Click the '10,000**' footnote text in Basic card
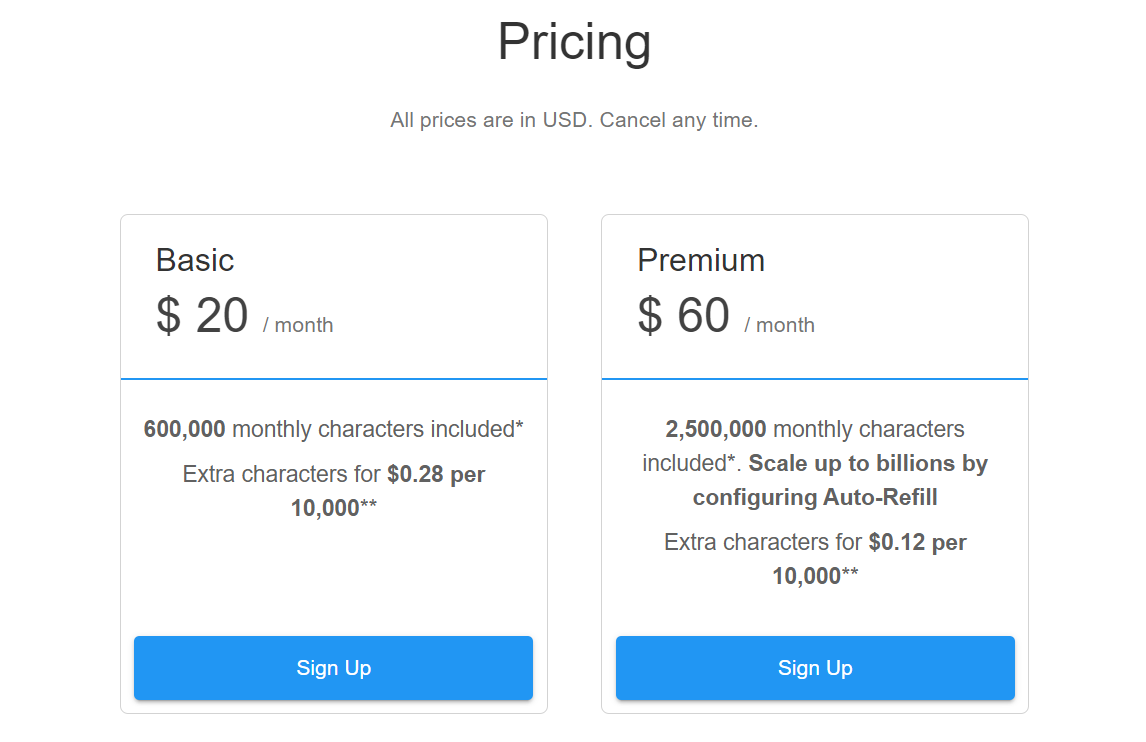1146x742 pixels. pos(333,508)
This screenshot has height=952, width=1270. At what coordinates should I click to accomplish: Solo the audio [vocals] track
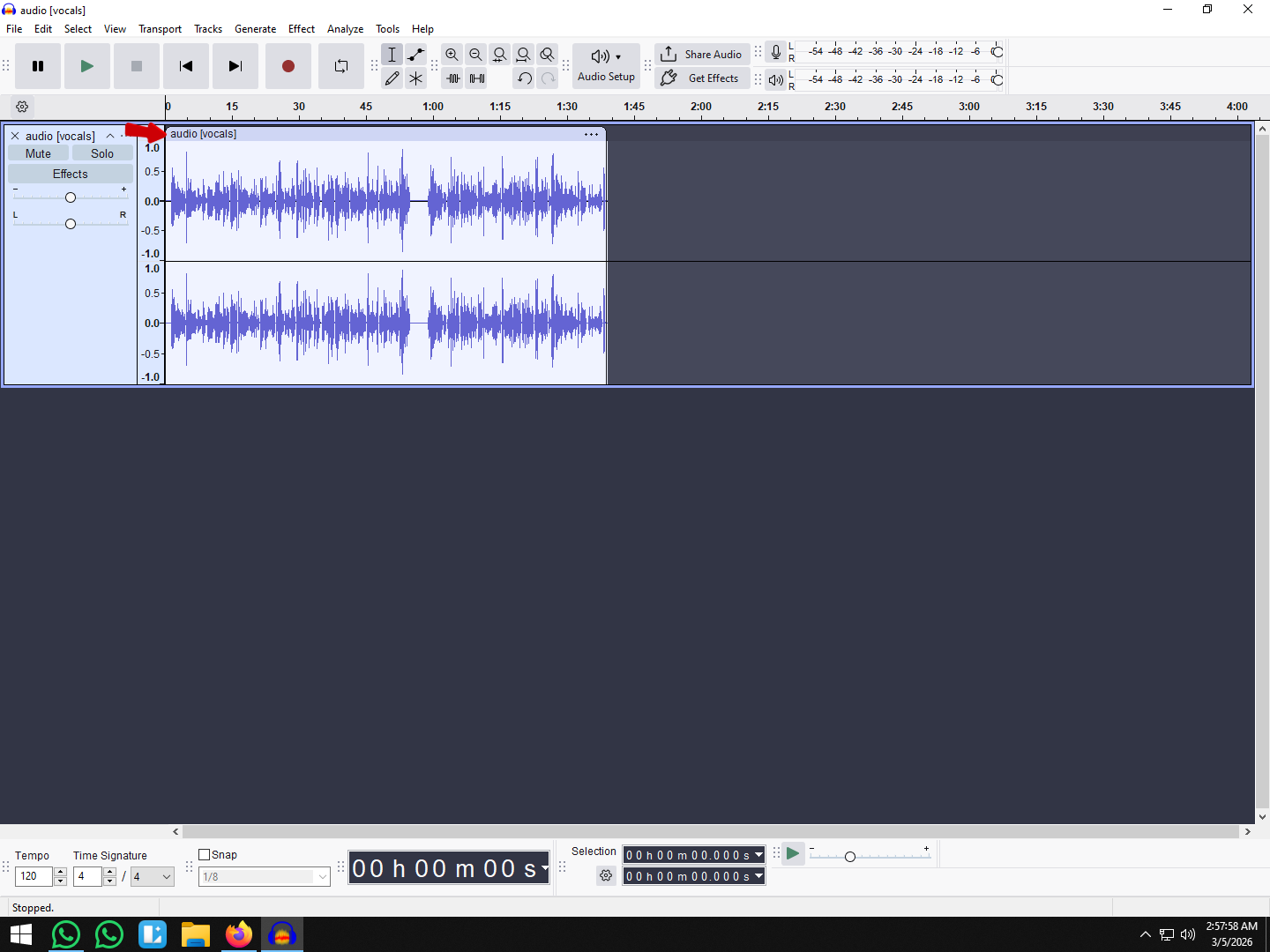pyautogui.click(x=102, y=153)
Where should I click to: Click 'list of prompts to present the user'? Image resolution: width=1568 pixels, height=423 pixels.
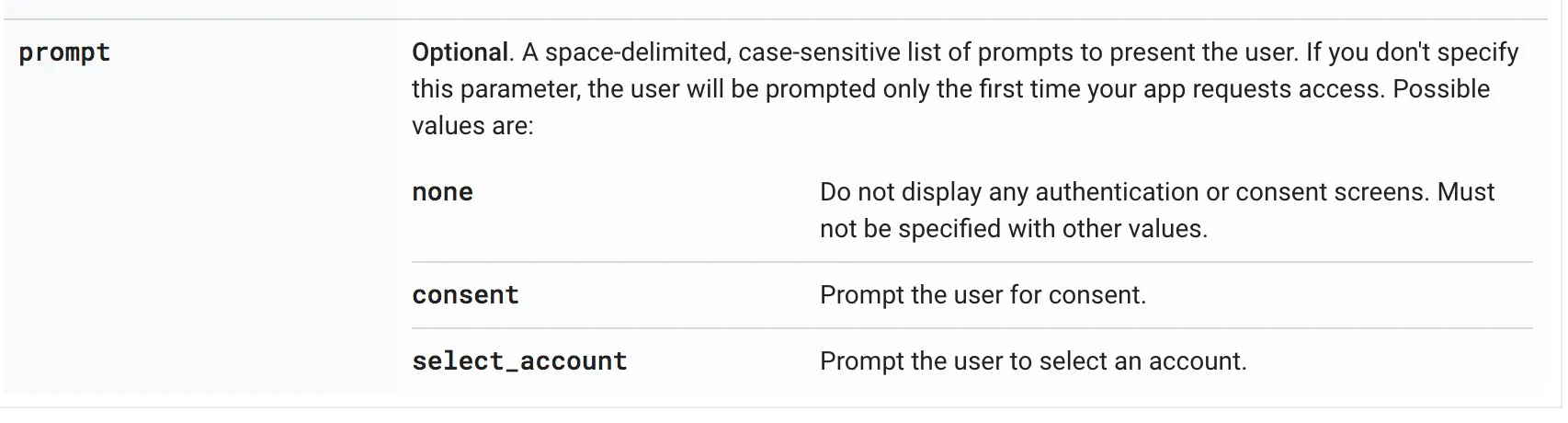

* [DIRECTIONS] Would you print the whole listing exactly, omitting the pictures?

* [FINISHED TASK]
Click the '10,000**' footnote text in Basic card
1146x742 pixels. pos(333,508)
This screenshot has height=952, width=1270. At what coordinates should I click to accomplish: Solo the audio [vocals] track
pyautogui.click(x=102, y=153)
Where should I click to: Click 'list of prompts to present the user'? Image resolution: width=1568 pixels, height=423 pixels.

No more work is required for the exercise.